Research Interests

My research interests are varied and fall within the following areas:

  • The sociology of death and dying, especially the social, cultural and psychological processes and practices of grief and mourning.
    • I am especially interested in exploring the cultural dynamics of loss and the ways in which they are related to, and sublimated within, social identity and a range of cultural practices. This interest extends to the ways in which a sense of mourning and loss are manifested in, and triggered by, iconic disasters and the deaths of celebrities and public figures. My research in this area has explored the public mourning following the death of Diana, Princess of Wales in 1997 and that which followed the Hillsborough soccer stadium disaster of 1989, as well as the sense of mourning and loss which underpin debates surrounding the Holocaust and discursive constructions of nation and identity as they pertain to the Israeli-Palestinian conflict.
  • Cultural sociology and what is elsewhere referred to as cultural studies.
    • My interests in this area relate to the interdisciplinary theories of postmodernism, post-structuralism and critical theory, especially the explicit application of these theories for understanding various aspects of culture. Both methodologically and epistemologically, my interest in this area includes the critical exploration of the self and subjectivity – using auto/biography, auto-ethnography, memory-work and narrative analysis – as both a source of meaning-making and as a site upon which political discourses are inscribed.

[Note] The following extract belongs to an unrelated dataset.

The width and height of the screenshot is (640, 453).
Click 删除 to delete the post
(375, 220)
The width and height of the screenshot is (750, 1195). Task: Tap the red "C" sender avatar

Such a framework or paradigm connects with my wider research interests – of mourning, memory, the Holocaust – by allowing us to explore and understand the ways in which politics, identity and culture are intertwined in representations of self, nation, and the past.

Besides this, I am interested in the burgeoning interdisciplinary field of memory studies, especially notions of social and collective memory and their connection to social identity. These interests permeate and intersect with my teaching of death and dying, sociological theory and the sociology of religion. In addition, I have maintained an interest in the sociology of health and illness, with special emphasis on health inequalities.